What It's Like to Be a Worm

https://www.asimov.press/p/sentience
2•surprisetalk•54m ago•0 comments
Open in hackernews

AI will make formal verification go mainstream

https://martin.kleppmann.com/2025/12/08/ai-formal-verification.html
6•mau•1mo ago

Comments

mvr123456•1mo ago
This is going to happen and is real stuff we could be working towards with the tools that we already have. No need for AGI vaporware, no waiting around for the perfect agentic playground. Not even necessarily a big requirement for excellent reasoning.
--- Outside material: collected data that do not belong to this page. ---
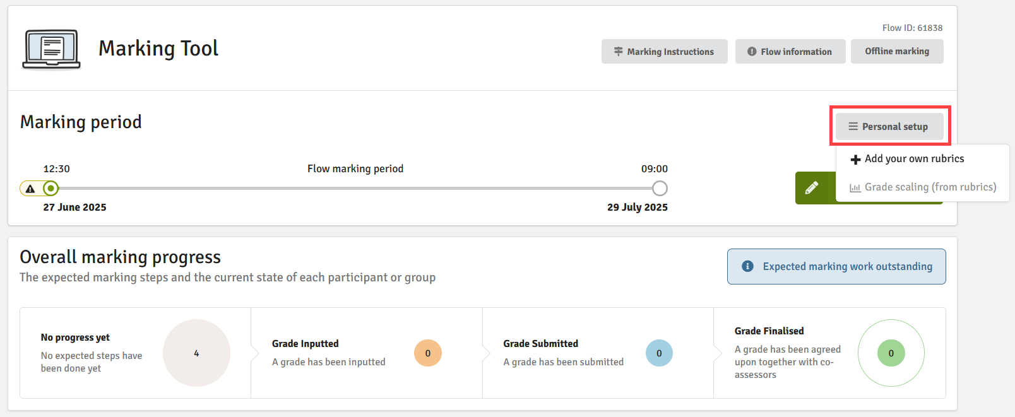
Task: Open Flow information
Action: point(790,52)
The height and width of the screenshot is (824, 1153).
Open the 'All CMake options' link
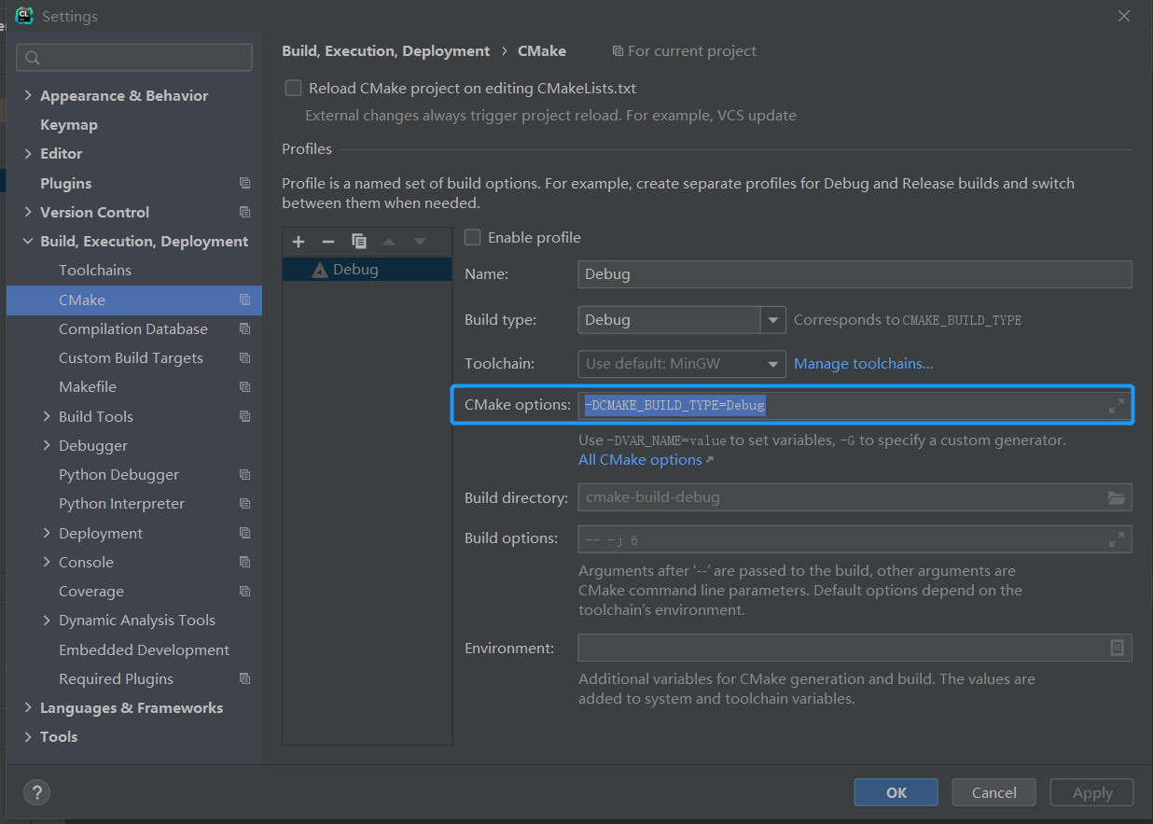point(640,459)
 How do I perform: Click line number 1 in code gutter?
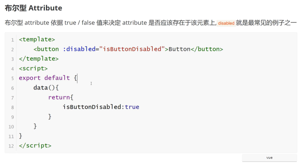(x=12, y=40)
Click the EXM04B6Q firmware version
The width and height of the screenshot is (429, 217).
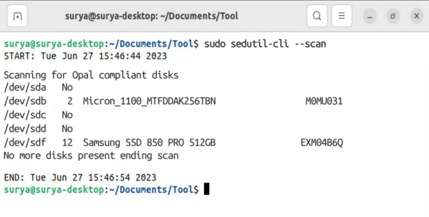click(x=321, y=143)
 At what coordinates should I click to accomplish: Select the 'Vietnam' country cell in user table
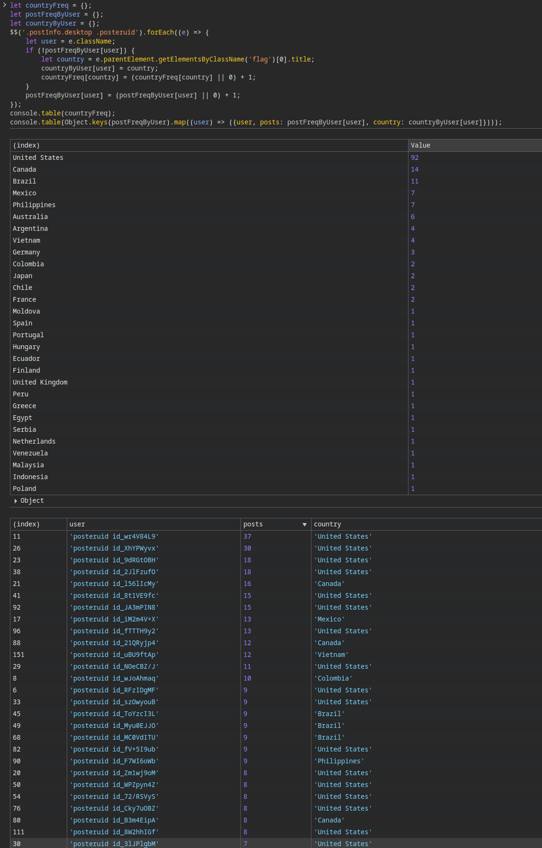click(x=331, y=655)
Just using LLMs for what they are actually good at, i.e. fuzzy translators, stylistic filters, and compilers.

Gradual-typing was practice and hints. Like gradual typing, gradual spec'ing could be an iterative and kind of parallel annotated representation, ignored by the main runtime unless called for, and ignored by developers that aren't interested in it. But when there's enough of it to hit some kind of critical mass, then it's suddenly very powerful and lots of very interesting stuff is possible

mutkach•1mo ago
I certainly hope so.

I wonder, what is the actual blocker right now? I'd assume that LLMs are still not very good with specifications and verifcation languages? Anyone tried Datalog, TLA+, etc. with LLMs? I suppose that Gemini was specifically trained on Lean. Or at least some IMO-finetuned fork of it. Anyhow, there's probably a large Lean dataset collected somewhere in Deepmind servers, but that's not certification applicable necessarily, I think?

> AI also creates a need to formally verify more software: rather than having humans review AI-generated code, I’d much rather have the AI prove to me that the code it has generated is correct.
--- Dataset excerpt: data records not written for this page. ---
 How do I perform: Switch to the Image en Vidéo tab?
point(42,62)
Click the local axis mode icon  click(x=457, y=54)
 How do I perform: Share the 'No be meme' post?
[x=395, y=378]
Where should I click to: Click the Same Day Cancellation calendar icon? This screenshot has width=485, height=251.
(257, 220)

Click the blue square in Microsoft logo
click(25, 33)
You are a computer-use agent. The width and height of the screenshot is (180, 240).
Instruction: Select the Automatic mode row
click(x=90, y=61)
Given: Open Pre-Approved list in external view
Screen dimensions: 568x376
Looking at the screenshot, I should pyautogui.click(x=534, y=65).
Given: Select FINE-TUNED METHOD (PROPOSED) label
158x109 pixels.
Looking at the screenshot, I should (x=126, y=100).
At RL stage LLMs could game the training*, proving easier invariants then actually expected (the proof is correct and possibly short - means positive reward). It would take additional care it to set it up right.

* I mean, if you set it to generate a code AND a proof to it.

lukeasrodgers•1mo ago
I would like this to be true, but am a bit skeptical.

I am what the article calls an "industrial software engineer" and I work on "low- to medium-assurance" projects, but have used various formal methods (alloy and TLA+) in my work to prevent and discover bugs.

I've experimented with using LLMs to generate both Alloy and TLA+ a couple times over the past years, and the problems I see are:

- They have gotten better over the last few years, but still can only produce useful results in the hands of someone who is moderately competent. Becoming moderately competent requires many hours of investment in these tools, and you will lose much of this competence if you don't keep it up. For example, I can still read TLA+ and Pluscal but can't write them without lots of referring to the docs because I only write them like once or twice a year.

- They suffer even more from GIGO than other aspects of software development. If you can't really rigorously define your problem you will get a bad model/output that only gives you false confidence. A large part of the value of doing formal methods is building the muscle for thinking rigorously. Hillel Wayne says this in several places, that doing enough TLA+ (e.g.) work gives you a much better innate sense for where there will be race conditions.

- There will still be a cultural and technical problems with integrating formal methods, and their artifacts, into the rest of your codebase and team. For example, how do you prevent drift? Will you have a CI automation that uses an LLM to detect when the spec has diverged from the code?

I'm not saying it is impossible that this will happen, and I would love to be wrong, but the general tendency I see with LLM use is to make software developers less intimately familiar with their tools, and less invested in deeply understanding their code. That bodes ill for formal methods even more than regular programming.

mutkach•1mo ago
What would you suggest as a reference problem (a benchmark of sorts) to try to play with formal methods for someone with just a bit of formal verification background but not in the field of software verification? Can you suggest some helpful materials?

I've come across TLA+ multiple times, but it seems it was more targeted towards distributed systems (Lamport being the creator, that makes sense). Is it correct, that it would be useless in other domains?